§ **WHAT THE EXERCISE ASKS**
Copy out every item below word for word, keeping each line unchanged.

§ **EXCERPTED DATA**
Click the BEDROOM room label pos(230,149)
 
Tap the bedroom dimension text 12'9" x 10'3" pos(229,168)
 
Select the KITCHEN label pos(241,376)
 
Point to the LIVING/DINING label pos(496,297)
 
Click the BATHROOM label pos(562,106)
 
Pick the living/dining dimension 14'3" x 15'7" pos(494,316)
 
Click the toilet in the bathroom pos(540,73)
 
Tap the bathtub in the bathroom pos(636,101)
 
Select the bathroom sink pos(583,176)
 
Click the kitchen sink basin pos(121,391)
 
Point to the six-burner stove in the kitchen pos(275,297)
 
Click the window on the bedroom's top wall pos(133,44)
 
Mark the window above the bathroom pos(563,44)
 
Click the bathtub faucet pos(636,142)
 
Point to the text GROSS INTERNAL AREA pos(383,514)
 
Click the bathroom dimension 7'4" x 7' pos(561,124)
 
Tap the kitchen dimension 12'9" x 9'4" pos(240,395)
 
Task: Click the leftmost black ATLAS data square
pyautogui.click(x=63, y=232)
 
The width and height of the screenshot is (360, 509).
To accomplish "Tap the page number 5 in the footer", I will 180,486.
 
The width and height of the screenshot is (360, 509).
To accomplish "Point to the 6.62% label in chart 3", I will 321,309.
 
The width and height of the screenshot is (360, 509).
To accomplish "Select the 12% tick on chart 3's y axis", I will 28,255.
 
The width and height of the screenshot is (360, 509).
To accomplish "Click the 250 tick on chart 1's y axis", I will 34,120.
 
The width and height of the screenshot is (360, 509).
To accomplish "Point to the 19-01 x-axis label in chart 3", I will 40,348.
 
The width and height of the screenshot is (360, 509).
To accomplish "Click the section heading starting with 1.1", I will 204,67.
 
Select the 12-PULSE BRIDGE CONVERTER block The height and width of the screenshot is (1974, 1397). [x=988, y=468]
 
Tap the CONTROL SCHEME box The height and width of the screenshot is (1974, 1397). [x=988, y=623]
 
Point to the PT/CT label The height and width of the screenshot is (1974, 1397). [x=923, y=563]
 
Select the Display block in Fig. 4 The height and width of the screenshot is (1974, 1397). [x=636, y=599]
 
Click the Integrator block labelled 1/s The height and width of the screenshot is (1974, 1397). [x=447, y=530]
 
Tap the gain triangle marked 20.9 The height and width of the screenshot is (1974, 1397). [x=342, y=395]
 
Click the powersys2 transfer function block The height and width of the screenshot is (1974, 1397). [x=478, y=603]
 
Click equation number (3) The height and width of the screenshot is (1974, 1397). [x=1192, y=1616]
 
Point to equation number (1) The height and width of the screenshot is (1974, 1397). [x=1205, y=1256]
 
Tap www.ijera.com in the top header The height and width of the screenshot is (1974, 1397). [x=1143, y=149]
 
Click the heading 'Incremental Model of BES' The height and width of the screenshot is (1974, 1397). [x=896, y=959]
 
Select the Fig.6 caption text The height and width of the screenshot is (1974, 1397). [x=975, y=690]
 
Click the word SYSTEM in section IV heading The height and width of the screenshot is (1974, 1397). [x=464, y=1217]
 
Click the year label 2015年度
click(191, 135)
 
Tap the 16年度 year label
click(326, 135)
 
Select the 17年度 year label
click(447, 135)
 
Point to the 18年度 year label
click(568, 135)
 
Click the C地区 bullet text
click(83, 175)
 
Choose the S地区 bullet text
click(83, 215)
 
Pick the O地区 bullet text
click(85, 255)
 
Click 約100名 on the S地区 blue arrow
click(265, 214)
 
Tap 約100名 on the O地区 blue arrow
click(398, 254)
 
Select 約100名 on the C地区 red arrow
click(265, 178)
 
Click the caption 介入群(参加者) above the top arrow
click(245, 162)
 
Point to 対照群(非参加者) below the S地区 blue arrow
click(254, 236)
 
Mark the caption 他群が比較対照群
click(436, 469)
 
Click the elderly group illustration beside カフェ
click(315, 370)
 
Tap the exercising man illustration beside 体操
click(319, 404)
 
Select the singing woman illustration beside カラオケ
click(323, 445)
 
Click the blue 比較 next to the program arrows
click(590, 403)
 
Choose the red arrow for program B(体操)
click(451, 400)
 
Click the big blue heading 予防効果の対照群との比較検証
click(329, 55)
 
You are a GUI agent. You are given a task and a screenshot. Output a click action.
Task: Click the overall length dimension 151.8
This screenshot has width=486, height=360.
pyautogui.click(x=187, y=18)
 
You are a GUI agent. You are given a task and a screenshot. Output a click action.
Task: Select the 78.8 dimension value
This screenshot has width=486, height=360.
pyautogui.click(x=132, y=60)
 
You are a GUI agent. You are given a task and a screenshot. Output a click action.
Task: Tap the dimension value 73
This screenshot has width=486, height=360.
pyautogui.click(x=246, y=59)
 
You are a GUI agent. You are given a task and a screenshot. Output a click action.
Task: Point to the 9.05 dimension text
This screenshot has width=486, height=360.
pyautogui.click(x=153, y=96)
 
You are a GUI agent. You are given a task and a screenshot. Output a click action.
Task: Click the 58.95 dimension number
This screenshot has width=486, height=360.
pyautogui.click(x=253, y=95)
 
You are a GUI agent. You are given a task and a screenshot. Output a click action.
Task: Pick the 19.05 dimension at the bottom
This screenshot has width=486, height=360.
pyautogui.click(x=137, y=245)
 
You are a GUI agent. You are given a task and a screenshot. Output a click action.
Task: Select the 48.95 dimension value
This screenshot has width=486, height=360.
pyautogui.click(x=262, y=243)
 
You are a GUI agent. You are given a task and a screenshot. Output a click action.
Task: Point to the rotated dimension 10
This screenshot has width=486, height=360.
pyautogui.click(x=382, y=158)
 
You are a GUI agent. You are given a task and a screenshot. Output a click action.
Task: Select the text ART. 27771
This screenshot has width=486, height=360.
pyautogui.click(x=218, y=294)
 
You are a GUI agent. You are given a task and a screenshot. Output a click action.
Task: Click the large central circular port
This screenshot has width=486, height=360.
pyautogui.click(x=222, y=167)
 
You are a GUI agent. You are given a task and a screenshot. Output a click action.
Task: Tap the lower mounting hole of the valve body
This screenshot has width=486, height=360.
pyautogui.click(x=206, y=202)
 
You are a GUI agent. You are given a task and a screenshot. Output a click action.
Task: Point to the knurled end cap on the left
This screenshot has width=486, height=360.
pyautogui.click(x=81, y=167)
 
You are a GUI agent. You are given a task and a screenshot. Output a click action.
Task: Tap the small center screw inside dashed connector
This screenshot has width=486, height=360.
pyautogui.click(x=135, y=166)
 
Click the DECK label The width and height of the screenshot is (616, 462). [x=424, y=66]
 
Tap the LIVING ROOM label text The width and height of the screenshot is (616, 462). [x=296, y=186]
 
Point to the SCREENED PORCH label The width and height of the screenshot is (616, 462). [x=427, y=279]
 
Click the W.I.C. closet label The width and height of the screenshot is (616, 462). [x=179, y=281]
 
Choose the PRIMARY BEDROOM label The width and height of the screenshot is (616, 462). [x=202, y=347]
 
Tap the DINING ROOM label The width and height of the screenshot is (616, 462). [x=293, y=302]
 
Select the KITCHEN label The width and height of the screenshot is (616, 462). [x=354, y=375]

§ **CORRECT ANSWER**
Click the BEDROOM room label pos(230,149)
 
Tap the bedroom dimension text 12'9" x 10'3" pos(229,168)
 
Select the KITCHEN label pos(241,376)
 
Point to the LIVING/DINING label pos(496,297)
 
Click the BATHROOM label pos(562,106)
 
Pick the living/dining dimension 14'3" x 15'7" pos(494,316)
 
Click the toilet in the bathroom pos(540,73)
 
Tap the bathtub in the bathroom pos(636,101)
 
Select the bathroom sink pos(583,176)
 
Click the kitchen sink basin pos(121,391)
 
Point to the six-burner stove in the kitchen pos(275,297)
 
Click the window on the bedroom's top wall pos(133,44)
 
Mark the window above the bathroom pos(563,44)
 
Click the bathtub faucet pos(636,142)
 
Point to the text GROSS INTERNAL AREA pos(383,514)
 
Click the bathroom dimension 7'4" x 7' pos(561,124)
 
Tap the kitchen dimension 12'9" x 9'4" pos(240,395)
 
Task: Click the leftmost black ATLAS data square
pyautogui.click(x=63, y=232)
 
The width and height of the screenshot is (360, 509).
To accomplish "Tap the page number 5 in the footer", I will 180,486.
 
The width and height of the screenshot is (360, 509).
To accomplish "Point to the 6.62% label in chart 3", I will 321,309.
 
The width and height of the screenshot is (360, 509).
To accomplish "Select the 12% tick on chart 3's y axis", I will 28,255.
 
The width and height of the screenshot is (360, 509).
To accomplish "Click the 250 tick on chart 1's y axis", I will 34,120.
 
The width and height of the screenshot is (360, 509).
To accomplish "Point to the 19-01 x-axis label in chart 3", I will 40,348.
 
The width and height of the screenshot is (360, 509).
To accomplish "Click the section heading starting with 1.1", I will 204,67.
 
Select the 12-PULSE BRIDGE CONVERTER block The height and width of the screenshot is (1974, 1397). [x=988, y=468]
 
Tap the CONTROL SCHEME box The height and width of the screenshot is (1974, 1397). [x=988, y=623]
 
Point to the PT/CT label The height and width of the screenshot is (1974, 1397). [x=923, y=563]
 
Select the Display block in Fig. 4 The height and width of the screenshot is (1974, 1397). [x=636, y=599]
 
Click the Integrator block labelled 1/s The height and width of the screenshot is (1974, 1397). [x=447, y=530]
 
Tap the gain triangle marked 20.9 The height and width of the screenshot is (1974, 1397). [x=342, y=395]
 
Click the powersys2 transfer function block The height and width of the screenshot is (1974, 1397). [x=478, y=603]
 
Click equation number (3) The height and width of the screenshot is (1974, 1397). [x=1192, y=1616]
 
Point to equation number (1) The height and width of the screenshot is (1974, 1397). [x=1205, y=1256]
 
Tap www.ijera.com in the top header The height and width of the screenshot is (1974, 1397). [x=1143, y=149]
 
Click the heading 'Incremental Model of BES' The height and width of the screenshot is (1974, 1397). [x=896, y=959]
 
Select the Fig.6 caption text The height and width of the screenshot is (1974, 1397). [x=975, y=690]
 
Click the word SYSTEM in section IV heading The height and width of the screenshot is (1974, 1397). [x=464, y=1217]
 
Click the year label 2015年度
click(191, 135)
 
Tap the 16年度 year label
click(326, 135)
 
Select the 17年度 year label
click(447, 135)
 
Point to the 18年度 year label
click(568, 135)
 
Click the C地区 bullet text
click(83, 175)
 
Choose the S地区 bullet text
click(83, 215)
 
Pick the O地区 bullet text
click(85, 255)
 
Click 約100名 on the S地区 blue arrow
click(265, 214)
 
Tap 約100名 on the O地区 blue arrow
click(398, 254)
 
Select 約100名 on the C地区 red arrow
click(265, 178)
 
Click the caption 介入群(参加者) above the top arrow
click(245, 162)
 
Point to 対照群(非参加者) below the S地区 blue arrow
click(254, 236)
 
Mark the caption 他群が比較対照群
click(436, 469)
 
Click the elderly group illustration beside カフェ
click(315, 370)
 
Tap the exercising man illustration beside 体操
click(319, 404)
 
Select the singing woman illustration beside カラオケ
click(323, 445)
 
Click the blue 比較 next to the program arrows
click(590, 403)
 
Choose the red arrow for program B(体操)
click(451, 400)
 
Click the big blue heading 予防効果の対照群との比較検証
click(329, 55)
 
You are a GUI agent. You are given a task and a screenshot. Output a click action.
Task: Click the overall length dimension 151.8
This screenshot has width=486, height=360.
pyautogui.click(x=187, y=18)
 
You are a GUI agent. You are given a task and a screenshot. Output a click action.
Task: Select the 78.8 dimension value
This screenshot has width=486, height=360.
pyautogui.click(x=132, y=60)
 
You are a GUI agent. You are given a task and a screenshot. Output a click action.
Task: Tap the dimension value 73
This screenshot has width=486, height=360.
pyautogui.click(x=246, y=59)
 
You are a GUI agent. You are given a task and a screenshot. Output a click action.
Task: Point to the 9.05 dimension text
This screenshot has width=486, height=360.
pyautogui.click(x=153, y=96)
 
You are a GUI agent. You are given a task and a screenshot. Output a click action.
Task: Click the 58.95 dimension number
This screenshot has width=486, height=360.
pyautogui.click(x=253, y=95)
 
You are a GUI agent. You are given a task and a screenshot. Output a click action.
Task: Pick the 19.05 dimension at the bottom
This screenshot has width=486, height=360.
pyautogui.click(x=137, y=245)
 
You are a GUI agent. You are given a task and a screenshot. Output a click action.
Task: Select the 48.95 dimension value
This screenshot has width=486, height=360.
pyautogui.click(x=262, y=243)
 
You are a GUI agent. You are given a task and a screenshot. Output a click action.
Task: Point to the rotated dimension 10
This screenshot has width=486, height=360.
pyautogui.click(x=382, y=158)
 
You are a GUI agent. You are given a task and a screenshot. Output a click action.
Task: Select the text ART. 27771
This screenshot has width=486, height=360.
pyautogui.click(x=218, y=294)
 
You are a GUI agent. You are given a task and a screenshot. Output a click action.
Task: Click the large central circular port
This screenshot has width=486, height=360.
pyautogui.click(x=222, y=167)
 
You are a GUI agent. You are given a task and a screenshot. Output a click action.
Task: Tap the lower mounting hole of the valve body
This screenshot has width=486, height=360.
pyautogui.click(x=206, y=202)
 
You are a GUI agent. You are given a task and a screenshot. Output a click action.
Task: Point to the knurled end cap on the left
This screenshot has width=486, height=360.
pyautogui.click(x=81, y=167)
 
You are a GUI agent. You are given a task and a screenshot. Output a click action.
Task: Tap the small center screw inside dashed connector
This screenshot has width=486, height=360.
pyautogui.click(x=135, y=166)
 
Click the DECK label The width and height of the screenshot is (616, 462). [x=424, y=66]
 
Tap the LIVING ROOM label text The width and height of the screenshot is (616, 462). [x=296, y=186]
 
Point to the SCREENED PORCH label The width and height of the screenshot is (616, 462). [x=427, y=279]
 
Click the W.I.C. closet label The width and height of the screenshot is (616, 462). [x=179, y=281]
 
Choose the PRIMARY BEDROOM label The width and height of the screenshot is (616, 462). [x=202, y=347]
 
Tap the DINING ROOM label The width and height of the screenshot is (616, 462). [x=293, y=302]
 
Select the KITCHEN label The width and height of the screenshot is (616, 462). [x=354, y=375]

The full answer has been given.